Grimacing, he didn't want to know that, Gale nods.

Ruffling his hair, her expression softens. "Now, tell me who she is."

#######

It's nearly daybreak when Gale finishes telling his mom about the past few months of going to the Victors' Village.

He leaves out a few details, showering in Madge's fancy bathroom and sharing her bed mostly, but there's still enough to the story that she understands just how important the time has been. She knows how important Madge is to him.

"She's just spooked," he tells her. "I just have to prove to her that there's a way to beat them. They can't win."

He won't let them.

His mom watches him for a minute, her expression grave, before she finally sighs and takes his calloused hand in her weathered one.

"Baby, I know you don't want to hear this," she begins carefully, "but, Madge is right. You can't win this fight. Not right now. She's keeping you and us alive."

Gale makes a disgusted noise and slumps further into the couch, taking his hand back.

Looking around, he takes in the house.

Battered kitchen table, almost empty cabinets, a threadbare couch, crappy television, other people's laundry waiting to be done…

They're alive, but this isn't living. It's surviving, and barely at that. Hadn't she been the one to warn him against that kind of thing?

A warm hand runs through his hair, smoothing it down, and he feels chapped lips press to his temple.

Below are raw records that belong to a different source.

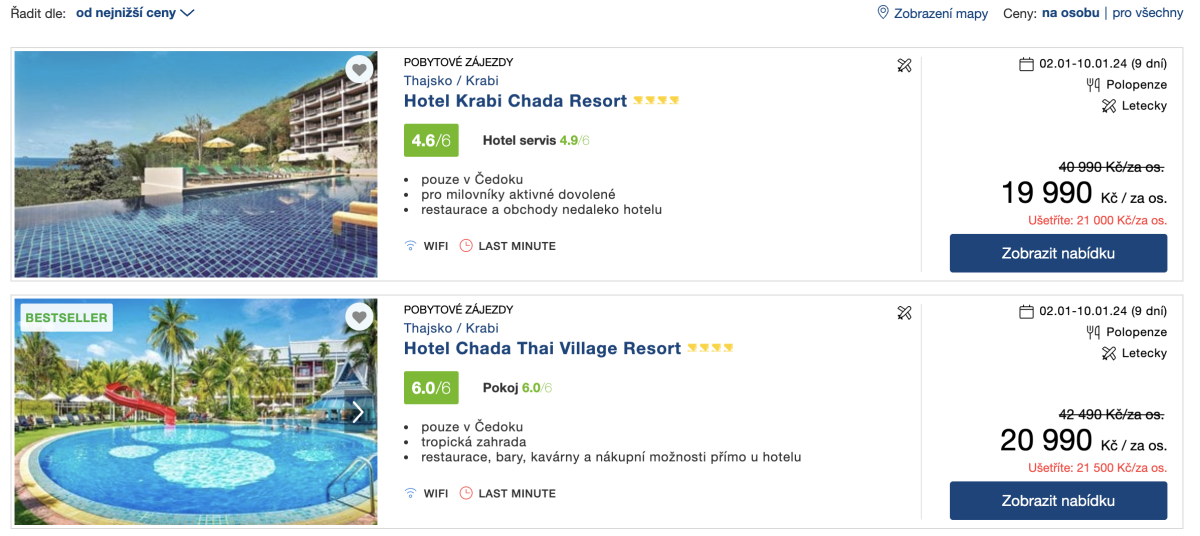The height and width of the screenshot is (536, 1200).
Task: Click LAST MINUTE clock icon on Chada Thai Village
Action: click(x=466, y=493)
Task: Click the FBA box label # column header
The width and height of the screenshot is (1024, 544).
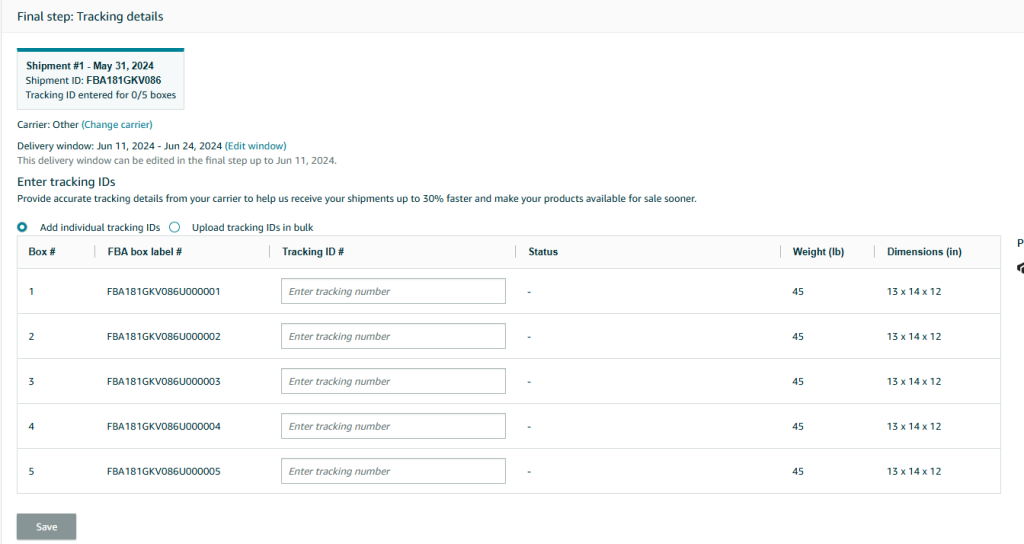Action: coord(144,252)
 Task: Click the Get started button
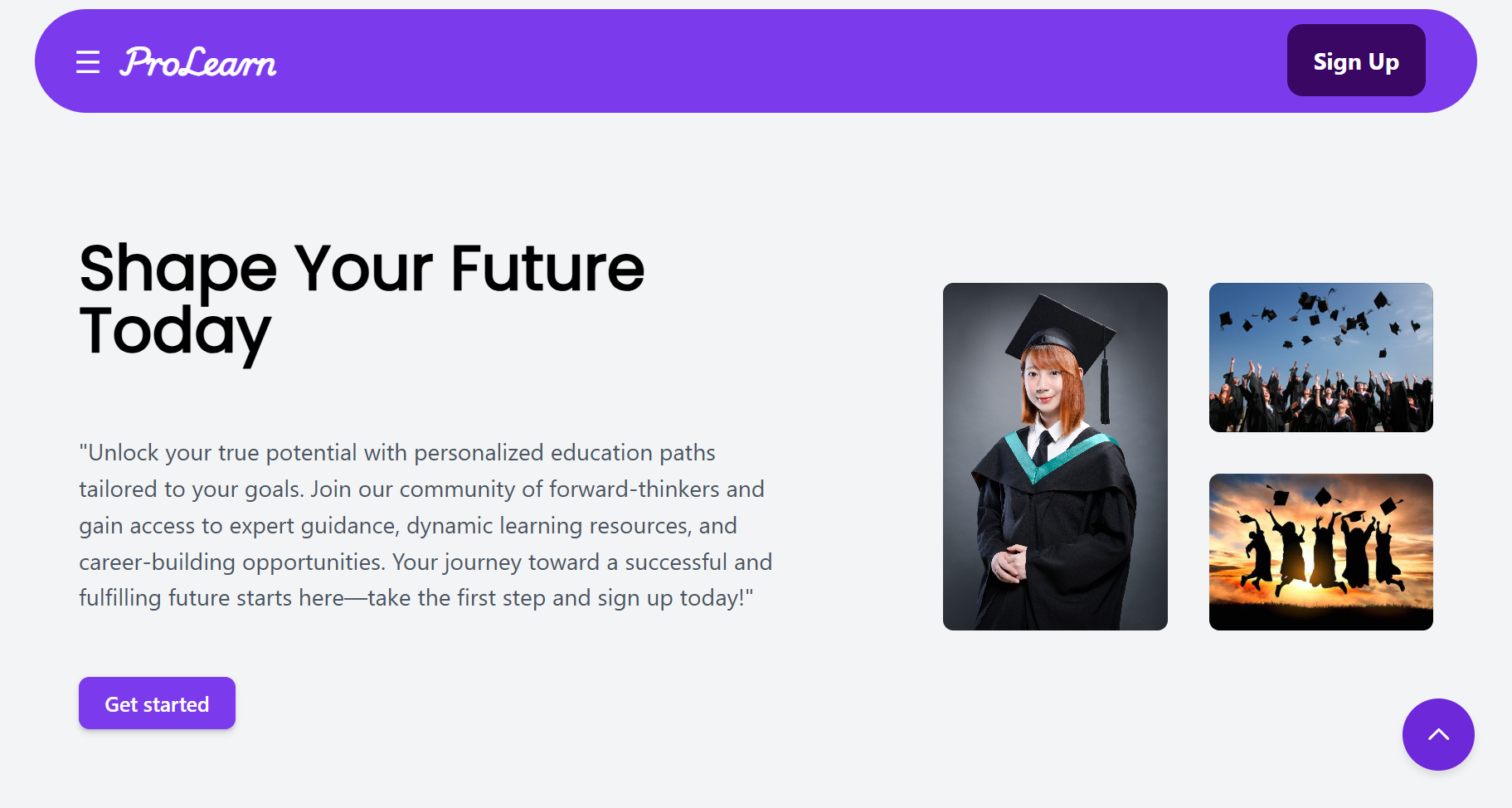point(157,703)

"It takes a special kind of love to let someone go."

"What about fighting for someone?" He snaps. "That's got to be special too."

She nods. "But sometimes you've got to know when to walk away."

And clearly she thinks this is the time.

"You're a good looking boy, Gale. Smart and strong." She brushes her hand over his cheek. "You'll find someone."

Someone not marked by the Capitol. Someone who doesn't wake screaming and clawing in the night. Someone whole, not broken in a thousand little pieces.

Someone who isn't Madge.

That's not someone he wants.

When his jaw tenses, she sighs. "You aren't going to let this go, are you?"

Gale chews his tongue as he shakes his head.

He loves her, and he's going to fight for her.

Even if he has to fight the Capitol.